Short problem a: List the three things the passage about fear names as part of life.

But this brings to mind the destructive thoughts that grip us and keep us paralyzed from doing what we really want to do. What is it that conditions us to be so fearful? Think of all the activities that await us; stuff we can venture forward and try to make our lives more adventurous, more colorful, and more interesting. Stuff to make life…lively!
Don’t be so consumed by over-imagined fear that you can’t stick your face in the water.
There’s another kind of pool.
Sometimes, we jump headlong into that inky lagoon within ourselves—and dive dangerously deep. Our soul-lungs bursting and our minds confused, we come perilously close to drowning.
Unfortunately, setbacks and disappointments and loss are part of life. It’s natural that we all go to that dark pool occasionally. The key is remembering to resurface.
The Bible tells us to fear not hundreds of times.
Yet we cling to fear like a life preserver, instead of recognizing it as a bag of rocks. We choose to sleep with the fishes.
That can not only paralyze us, but be downright embarrassing–even decades after swimming lessons are over.

Records for this exercise:
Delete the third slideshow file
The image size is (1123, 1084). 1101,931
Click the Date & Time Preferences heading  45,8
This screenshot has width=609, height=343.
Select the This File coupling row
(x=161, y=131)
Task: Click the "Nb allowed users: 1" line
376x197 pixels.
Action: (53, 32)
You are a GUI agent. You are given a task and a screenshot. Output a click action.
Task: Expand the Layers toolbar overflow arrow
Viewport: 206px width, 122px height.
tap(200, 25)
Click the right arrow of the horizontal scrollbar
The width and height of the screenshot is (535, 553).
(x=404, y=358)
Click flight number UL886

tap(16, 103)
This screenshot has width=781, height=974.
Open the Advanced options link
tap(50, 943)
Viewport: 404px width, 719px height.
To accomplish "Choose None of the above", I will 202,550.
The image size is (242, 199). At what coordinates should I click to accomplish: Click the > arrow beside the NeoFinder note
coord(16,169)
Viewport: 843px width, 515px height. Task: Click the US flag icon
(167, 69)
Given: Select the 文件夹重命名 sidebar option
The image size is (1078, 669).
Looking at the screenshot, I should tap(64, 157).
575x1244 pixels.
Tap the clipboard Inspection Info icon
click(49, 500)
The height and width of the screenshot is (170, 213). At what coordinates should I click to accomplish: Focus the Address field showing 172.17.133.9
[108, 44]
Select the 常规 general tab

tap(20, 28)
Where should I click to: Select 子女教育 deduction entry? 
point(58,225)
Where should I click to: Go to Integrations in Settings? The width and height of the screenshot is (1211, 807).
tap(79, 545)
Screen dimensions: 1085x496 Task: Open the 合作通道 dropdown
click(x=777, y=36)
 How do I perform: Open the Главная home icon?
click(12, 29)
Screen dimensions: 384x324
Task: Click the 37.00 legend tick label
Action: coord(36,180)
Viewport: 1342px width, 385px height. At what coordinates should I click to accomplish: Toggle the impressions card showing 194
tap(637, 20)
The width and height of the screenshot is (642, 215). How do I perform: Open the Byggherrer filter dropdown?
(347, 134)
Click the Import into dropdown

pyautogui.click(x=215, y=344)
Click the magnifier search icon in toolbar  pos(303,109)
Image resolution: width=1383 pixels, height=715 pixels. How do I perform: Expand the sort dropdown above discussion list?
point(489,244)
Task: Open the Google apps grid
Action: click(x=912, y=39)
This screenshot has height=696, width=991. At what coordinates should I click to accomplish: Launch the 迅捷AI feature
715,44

Short problem b: Please copy the records word for word, from the line containing "Click the magnifier" through the end of the records, keeping both ends.

Written solution a: setbacks, disappointments, loss

Written solution b:
Click the magnifier search icon in toolbar  pos(303,109)
Image resolution: width=1383 pixels, height=715 pixels. How do I perform: Expand the sort dropdown above discussion list?
point(489,244)
Task: Open the Google apps grid
Action: click(x=912, y=39)
This screenshot has height=696, width=991. At what coordinates should I click to accomplish: Launch the 迅捷AI feature
715,44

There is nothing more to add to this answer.